Forty years on, Mark Osborn's book Solidarnosc: the workers' movement and the rebirth of Poland in 1980-1 is a timely celebration of the dramatic events in Poland which created the first independent trade union in the Soviet empire.
It’s a story that needs telling, not least because Solidarity has been misrepresented and its leaders traduced by the country’s present-day rulers, and has been largely forgotten by the wider world. Here it is excitingly retold in short chapters and good pictures.
Mark Osborn has also produced an honest book, free of pieties about Trotsky or apologetics for Stalin. He acknowledges the importance of the election of a Polish pope and the impact of John Paul’s nationwide tour in 1979.
The decades-long antecedents to Solidarity’s triumph on 31 August 1980 are well related: from the mass disturbances in Poznań in the summer of 1956 to the formation twenty years later of the Workers’ Defence Committee (KOR), discussed below. Osborn’s account is valuable in stressing the regular use of antisemitism by the ruling party in order to shore up its popularity. Disguised as anti-Zionism, these campaigns reduced the country’s surviving Jewish population to fewer than ten thousand.
His narrative of the 17-day occupation strike at the Gdańsk shipyard – preceded and quickly reinforced by industrial action elsewhere - is good too. Osborn gives due credit to the two women who turned Lech Wałęsa, the strike’s charismatic tribune, from calling off the stoppage once the demands in the shipyard had been substantially met, to continuing the occupation in support of other striking workers on the coast and forming an Inter-factory Strike Committee.
The cover photograph needs a new caption however. Apart from two, the young workers shown there are not reading newspapers: they are listening to the deliberations being relayed over the public-address system.
There are many lessons to be drawn from this story. One is the way in which the activists combined patient low-key propaganda over the previous years – distributing their paper despite harassment, pressing for a memorial to the workers shot down in 1970 – with co-ordinated nimbleness in their response to the sacking of their comrade, the crane-driver Anna Walentinowicz, which they made the trigger for the strike.
Osborn, like others, stresses the key importance of KOR. This was formed by a group of intellectuals in 1976 to represent and protect the workers sacked, harassed and beaten after the strikes and demonstrations of that summer. Renamed KSS-KOR (KSS: Committee of Social Self-Defence) it made a series of creative interventions. Acting with defiant openness, it launched a paper for industrial workers called Robotnik (The Worker). It helped form a committee for free trade unions in Gdańsk - from which small nucleus the future strike leaders sprang.
Above all KOR sought to create an alliance between workers and intellectuals that had been missing in other confrontations with the government, causing the former to fight alone in 1956, 1970 and 1976 and the latter alone in 1968, each time going down to separate defeat.

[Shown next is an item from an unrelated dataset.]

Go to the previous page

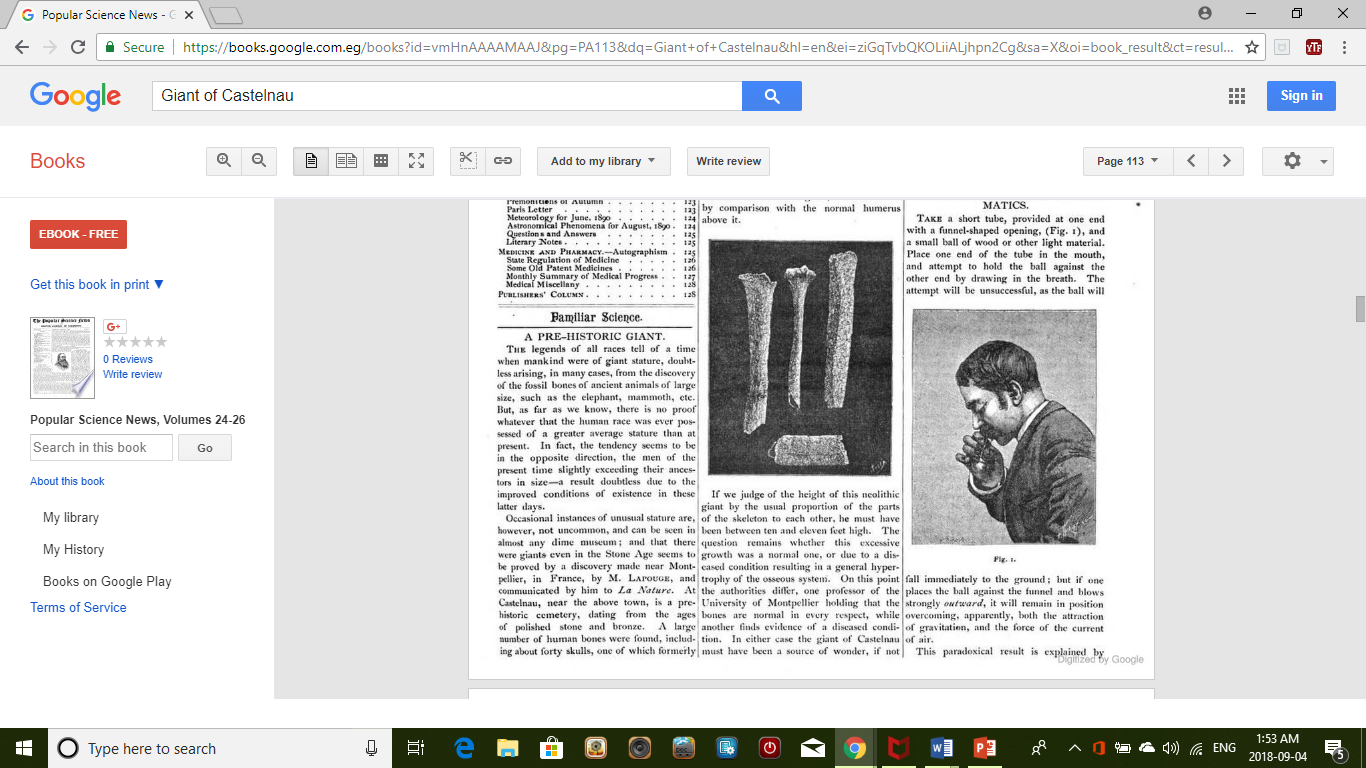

Osborn recognises KOR’s dynamic influence on the course of events. Its chief theoretician was the tough and genial figure of Jacek Kuroń. At the same time, however, he blames KOR’s social-democratic strategy of accepting the party’s control of the state (and its external alliances) while seeking to hollow out and humanise that control from within.
Instead of adopting this self-limiting perspective Solidarity, Osborn argues, should have challenged the state and taken over. By seeking an accord with a party-state which never wanted to share power Wałęsa “disorientated and politically disarmed the millions that followed him.” (p. 88)
The moment for doing this, he suggests, was after a violent police attack on activists in the town of Bydgoszcz, between Gdańsk and Poznań, in March 1981. Solidarity held a national a four-hour warning strike – absolutely solid – but then Wałęsa controversially called off the indefinite strike that was planned to follow if talks with the government proved fruitless. This failure was the key event on the road to martial law, imposed the following December, says Osborn. He calls it a “military coup,” which doesn’t seem the right term.
How realistic was “seizing power” either then or later? The Russians would certainly have sent in the tanks, as they did in Hungary in 1956 and Czechoslovakia in 1968. (This was before the time of Gorbachev, remember.) Avoiding such an intervention was at the heart of KOR’s strategy. Osborn criticises Solidarity for failing to organise within the police and armed forces.
I would have liked more about the historical and intellectual inspiration behind Solidarity, and more about the experience of living through this tumultuous movement of democratic and national reassertion; which – to state the obvious – took a distinctively trade union form. Even Poland’s small peasant-farmers demanded and got their own union.
To me, a pro-Solidarity activist from almost 40 years ago and the author of a short book on the subject myself (Five Months With Solidarity), Mark Osborn’s volume is a welcome reminder of those inspirational sixteen months.